As I pondered about it, the scene with the man in my booth came back to me. At the time, I’d already been struggling with myself about my art: did I really want to paint sunsets and trees for the next 60 years? I felt I needed to take my art to the next level. Then I came face-to-face with a revelation about my art which I hadn’t realized was there and became conscious about it in my following paintings. Being so mindful of that, I didn’t realize that subconsciously I was losing the joy. Oh, once I get to painting I’m fine. I enjoy the process. But getting over the hurdle of actually picking up a brush and painting has been a challenge. Now, I think I understand why — I’m afraid to face the reflection of what my art is saying about me.

Truthfully, that’s a sad state.

First off, it’s a judgement. I think back to that quotation I posted awhile ago — “Each time you judge yourself, you break your heart.” — Kirpal Venanji

Secondly, how can I ever lose myself in my art if I’m restraining a part of myself? I am conscious of what “someone” might think. I am, therefore, not painting what I love with love.

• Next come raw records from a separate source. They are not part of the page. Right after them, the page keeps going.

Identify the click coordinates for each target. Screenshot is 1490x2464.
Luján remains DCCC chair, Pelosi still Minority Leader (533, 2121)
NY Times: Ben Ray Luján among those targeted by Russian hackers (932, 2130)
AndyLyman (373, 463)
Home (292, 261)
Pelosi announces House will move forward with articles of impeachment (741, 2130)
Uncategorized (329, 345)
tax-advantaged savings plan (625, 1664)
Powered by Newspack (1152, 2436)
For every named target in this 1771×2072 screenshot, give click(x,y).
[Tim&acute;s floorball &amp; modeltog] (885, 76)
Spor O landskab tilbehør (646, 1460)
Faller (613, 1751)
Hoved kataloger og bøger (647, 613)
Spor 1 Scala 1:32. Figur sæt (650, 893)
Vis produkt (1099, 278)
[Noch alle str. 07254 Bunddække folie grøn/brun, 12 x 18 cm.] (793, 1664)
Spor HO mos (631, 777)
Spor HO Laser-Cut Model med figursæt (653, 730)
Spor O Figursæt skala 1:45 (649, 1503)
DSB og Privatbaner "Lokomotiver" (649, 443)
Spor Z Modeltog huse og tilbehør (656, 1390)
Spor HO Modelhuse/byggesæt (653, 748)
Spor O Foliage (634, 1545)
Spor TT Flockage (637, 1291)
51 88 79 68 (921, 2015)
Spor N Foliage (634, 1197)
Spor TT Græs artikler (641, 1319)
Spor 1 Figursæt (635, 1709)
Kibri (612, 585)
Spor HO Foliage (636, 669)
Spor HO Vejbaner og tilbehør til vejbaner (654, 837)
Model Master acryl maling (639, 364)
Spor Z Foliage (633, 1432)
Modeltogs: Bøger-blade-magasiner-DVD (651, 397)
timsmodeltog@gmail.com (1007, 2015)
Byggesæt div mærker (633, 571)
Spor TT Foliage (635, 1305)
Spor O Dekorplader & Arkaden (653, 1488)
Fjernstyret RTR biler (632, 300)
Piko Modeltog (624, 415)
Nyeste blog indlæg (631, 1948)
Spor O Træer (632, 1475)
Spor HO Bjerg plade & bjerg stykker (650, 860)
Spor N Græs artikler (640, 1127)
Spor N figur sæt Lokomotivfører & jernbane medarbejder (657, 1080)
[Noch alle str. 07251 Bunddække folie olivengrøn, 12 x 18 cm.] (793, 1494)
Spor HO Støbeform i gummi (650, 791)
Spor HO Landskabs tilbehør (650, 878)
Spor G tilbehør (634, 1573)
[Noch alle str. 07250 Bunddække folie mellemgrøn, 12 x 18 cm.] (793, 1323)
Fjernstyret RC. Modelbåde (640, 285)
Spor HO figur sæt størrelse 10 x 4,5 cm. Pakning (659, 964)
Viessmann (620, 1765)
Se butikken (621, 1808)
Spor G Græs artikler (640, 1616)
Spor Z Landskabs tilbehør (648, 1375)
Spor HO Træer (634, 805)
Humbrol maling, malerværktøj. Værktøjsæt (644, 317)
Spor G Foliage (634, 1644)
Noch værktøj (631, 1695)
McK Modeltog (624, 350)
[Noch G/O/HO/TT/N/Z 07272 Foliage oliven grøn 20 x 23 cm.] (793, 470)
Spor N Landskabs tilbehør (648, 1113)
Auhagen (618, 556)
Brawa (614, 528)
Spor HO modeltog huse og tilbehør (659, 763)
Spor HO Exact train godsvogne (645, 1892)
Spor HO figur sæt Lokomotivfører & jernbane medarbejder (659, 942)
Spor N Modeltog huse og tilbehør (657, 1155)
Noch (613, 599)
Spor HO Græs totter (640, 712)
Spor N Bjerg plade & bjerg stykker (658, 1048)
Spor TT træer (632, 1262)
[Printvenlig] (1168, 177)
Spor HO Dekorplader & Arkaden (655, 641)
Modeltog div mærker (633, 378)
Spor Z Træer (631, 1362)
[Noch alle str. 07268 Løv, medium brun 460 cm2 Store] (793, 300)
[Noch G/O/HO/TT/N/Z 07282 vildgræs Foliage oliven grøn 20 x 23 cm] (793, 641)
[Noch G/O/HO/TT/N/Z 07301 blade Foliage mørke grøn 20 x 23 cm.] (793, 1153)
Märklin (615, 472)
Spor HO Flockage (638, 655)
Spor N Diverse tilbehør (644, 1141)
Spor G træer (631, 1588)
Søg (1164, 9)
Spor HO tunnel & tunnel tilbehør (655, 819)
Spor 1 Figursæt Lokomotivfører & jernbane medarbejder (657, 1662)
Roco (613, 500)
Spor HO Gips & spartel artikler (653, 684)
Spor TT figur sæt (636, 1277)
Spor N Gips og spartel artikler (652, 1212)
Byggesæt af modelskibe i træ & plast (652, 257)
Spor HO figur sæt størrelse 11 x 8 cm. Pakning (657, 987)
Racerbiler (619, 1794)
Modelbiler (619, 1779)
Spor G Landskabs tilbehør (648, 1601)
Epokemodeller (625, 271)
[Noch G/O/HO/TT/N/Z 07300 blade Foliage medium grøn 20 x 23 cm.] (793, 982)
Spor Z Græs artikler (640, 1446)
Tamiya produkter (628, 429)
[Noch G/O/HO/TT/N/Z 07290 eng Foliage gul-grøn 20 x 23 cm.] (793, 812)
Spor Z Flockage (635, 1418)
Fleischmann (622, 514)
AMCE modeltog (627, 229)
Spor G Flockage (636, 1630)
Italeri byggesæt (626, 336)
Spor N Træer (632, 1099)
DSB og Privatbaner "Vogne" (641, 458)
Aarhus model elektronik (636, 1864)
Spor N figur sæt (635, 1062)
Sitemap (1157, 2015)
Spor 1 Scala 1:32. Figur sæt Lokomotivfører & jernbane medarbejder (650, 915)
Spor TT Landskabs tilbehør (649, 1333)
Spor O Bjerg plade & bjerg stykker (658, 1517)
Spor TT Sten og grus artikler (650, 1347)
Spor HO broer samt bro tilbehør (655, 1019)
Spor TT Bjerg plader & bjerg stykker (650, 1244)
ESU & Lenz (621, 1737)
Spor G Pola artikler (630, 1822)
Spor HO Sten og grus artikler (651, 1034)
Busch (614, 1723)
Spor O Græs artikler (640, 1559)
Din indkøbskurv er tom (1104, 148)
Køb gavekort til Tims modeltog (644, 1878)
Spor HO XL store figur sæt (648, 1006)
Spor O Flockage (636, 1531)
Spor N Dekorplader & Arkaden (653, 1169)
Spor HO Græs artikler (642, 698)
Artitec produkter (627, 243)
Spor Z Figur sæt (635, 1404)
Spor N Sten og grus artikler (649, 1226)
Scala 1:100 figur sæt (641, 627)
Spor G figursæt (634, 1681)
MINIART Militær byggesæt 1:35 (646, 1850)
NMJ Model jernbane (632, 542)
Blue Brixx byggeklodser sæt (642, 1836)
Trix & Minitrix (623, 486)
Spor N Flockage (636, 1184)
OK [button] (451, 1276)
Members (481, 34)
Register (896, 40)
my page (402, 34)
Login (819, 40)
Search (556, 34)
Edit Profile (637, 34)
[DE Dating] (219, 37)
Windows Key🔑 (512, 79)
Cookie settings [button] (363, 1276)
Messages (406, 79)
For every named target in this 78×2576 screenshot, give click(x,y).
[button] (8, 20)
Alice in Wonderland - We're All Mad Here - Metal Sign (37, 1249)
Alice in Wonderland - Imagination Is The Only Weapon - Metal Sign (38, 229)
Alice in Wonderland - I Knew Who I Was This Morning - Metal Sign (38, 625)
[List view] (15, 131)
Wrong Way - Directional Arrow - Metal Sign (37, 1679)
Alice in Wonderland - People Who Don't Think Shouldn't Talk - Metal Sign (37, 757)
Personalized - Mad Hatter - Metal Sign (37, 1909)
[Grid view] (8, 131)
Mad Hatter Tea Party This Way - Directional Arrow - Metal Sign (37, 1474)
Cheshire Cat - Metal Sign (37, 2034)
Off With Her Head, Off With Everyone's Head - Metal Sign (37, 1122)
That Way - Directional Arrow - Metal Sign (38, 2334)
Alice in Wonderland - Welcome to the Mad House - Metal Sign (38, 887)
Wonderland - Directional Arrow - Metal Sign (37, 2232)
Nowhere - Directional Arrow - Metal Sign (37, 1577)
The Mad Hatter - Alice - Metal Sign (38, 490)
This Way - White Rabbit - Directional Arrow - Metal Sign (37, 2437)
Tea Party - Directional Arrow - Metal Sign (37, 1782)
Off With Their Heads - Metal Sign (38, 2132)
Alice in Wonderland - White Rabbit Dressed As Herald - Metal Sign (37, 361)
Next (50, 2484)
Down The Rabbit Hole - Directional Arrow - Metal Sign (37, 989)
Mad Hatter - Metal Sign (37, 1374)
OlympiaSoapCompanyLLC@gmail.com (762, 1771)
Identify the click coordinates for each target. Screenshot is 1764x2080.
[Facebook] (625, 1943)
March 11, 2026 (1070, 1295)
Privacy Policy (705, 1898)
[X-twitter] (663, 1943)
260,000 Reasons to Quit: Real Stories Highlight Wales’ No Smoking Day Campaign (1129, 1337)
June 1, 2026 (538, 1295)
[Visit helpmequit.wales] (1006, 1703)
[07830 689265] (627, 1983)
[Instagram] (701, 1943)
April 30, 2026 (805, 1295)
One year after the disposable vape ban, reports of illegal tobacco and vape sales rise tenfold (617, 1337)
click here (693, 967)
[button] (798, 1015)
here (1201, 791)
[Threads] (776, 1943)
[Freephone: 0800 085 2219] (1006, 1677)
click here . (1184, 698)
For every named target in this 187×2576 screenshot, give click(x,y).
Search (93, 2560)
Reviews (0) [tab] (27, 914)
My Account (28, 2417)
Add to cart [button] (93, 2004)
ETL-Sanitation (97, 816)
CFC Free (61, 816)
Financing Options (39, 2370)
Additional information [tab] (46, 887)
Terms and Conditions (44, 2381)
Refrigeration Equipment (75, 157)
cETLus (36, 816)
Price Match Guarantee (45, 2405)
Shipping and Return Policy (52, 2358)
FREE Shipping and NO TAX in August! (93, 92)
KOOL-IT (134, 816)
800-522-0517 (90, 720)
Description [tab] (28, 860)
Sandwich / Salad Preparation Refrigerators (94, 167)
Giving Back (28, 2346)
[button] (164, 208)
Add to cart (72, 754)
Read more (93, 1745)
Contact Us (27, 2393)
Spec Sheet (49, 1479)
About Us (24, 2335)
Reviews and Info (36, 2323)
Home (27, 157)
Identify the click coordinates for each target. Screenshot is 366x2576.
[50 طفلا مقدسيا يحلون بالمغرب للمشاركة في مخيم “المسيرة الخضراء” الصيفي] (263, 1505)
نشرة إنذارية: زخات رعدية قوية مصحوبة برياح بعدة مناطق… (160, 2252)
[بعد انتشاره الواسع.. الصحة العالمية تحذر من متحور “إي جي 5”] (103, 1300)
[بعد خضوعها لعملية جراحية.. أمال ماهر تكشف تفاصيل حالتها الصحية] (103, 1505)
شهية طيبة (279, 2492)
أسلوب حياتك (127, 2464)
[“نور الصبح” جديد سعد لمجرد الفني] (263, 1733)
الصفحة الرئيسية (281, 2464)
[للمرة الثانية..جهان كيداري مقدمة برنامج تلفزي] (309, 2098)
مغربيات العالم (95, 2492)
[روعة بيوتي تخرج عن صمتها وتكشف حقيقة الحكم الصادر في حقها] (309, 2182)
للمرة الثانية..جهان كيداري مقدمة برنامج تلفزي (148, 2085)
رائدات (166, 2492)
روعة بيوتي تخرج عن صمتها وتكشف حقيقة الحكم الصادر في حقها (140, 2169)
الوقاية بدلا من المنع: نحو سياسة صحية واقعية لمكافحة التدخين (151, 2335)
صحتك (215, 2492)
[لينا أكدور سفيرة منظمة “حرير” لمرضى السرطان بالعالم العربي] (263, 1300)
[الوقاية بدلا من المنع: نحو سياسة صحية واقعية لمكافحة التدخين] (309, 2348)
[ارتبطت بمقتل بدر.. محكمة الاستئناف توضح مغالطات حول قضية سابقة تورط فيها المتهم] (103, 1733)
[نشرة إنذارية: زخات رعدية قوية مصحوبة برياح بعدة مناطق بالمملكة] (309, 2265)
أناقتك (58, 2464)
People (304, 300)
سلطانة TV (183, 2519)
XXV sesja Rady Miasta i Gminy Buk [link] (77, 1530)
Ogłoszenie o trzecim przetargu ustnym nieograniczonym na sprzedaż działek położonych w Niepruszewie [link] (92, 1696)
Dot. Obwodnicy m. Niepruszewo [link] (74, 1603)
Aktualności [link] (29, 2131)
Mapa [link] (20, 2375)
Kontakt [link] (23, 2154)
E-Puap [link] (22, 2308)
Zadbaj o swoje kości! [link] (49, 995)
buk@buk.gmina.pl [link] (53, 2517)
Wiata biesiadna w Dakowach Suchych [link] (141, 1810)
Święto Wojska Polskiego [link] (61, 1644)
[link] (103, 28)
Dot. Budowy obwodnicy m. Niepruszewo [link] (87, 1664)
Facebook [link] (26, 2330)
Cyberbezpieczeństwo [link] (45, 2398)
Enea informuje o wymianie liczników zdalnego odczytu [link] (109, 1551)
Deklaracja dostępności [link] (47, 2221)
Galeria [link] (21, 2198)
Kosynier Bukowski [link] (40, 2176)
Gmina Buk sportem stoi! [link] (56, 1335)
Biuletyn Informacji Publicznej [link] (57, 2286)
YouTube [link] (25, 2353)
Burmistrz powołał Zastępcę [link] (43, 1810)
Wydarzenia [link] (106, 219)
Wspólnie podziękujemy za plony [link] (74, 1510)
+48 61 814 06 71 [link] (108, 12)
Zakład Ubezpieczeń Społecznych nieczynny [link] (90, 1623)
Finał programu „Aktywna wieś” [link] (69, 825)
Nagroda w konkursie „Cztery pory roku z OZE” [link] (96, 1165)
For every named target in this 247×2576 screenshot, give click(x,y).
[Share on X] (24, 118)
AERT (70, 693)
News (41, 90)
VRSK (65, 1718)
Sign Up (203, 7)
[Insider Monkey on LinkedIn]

Thirdly, I’m locked in a frustrated state of being concerned about what I think about myself while also being concerned about my potential audience thinks about me. It’s easy to let the negativity seep into your soul. It’s no wonder I’ve come to nearly a complete stop.

I am not aware of what’s going on in my own head, so what am I going to do about it?

I’m not sure I have a total answer to that question yet. I do realize that I must quit judging myself and letting the opinion of others sway me. I need to be wholly in the process. I need to get back to that place of peace and joy where I paint (and draw for that matter) for myself and not with a market in mind. I suspect this is a turning point in my journey. We’ll just have to see how it pans out.

What’s your story? Have you ever encountered hurtles in your artistic journey as a result of coming face-to-face with an aspect of your art being reflected back at you?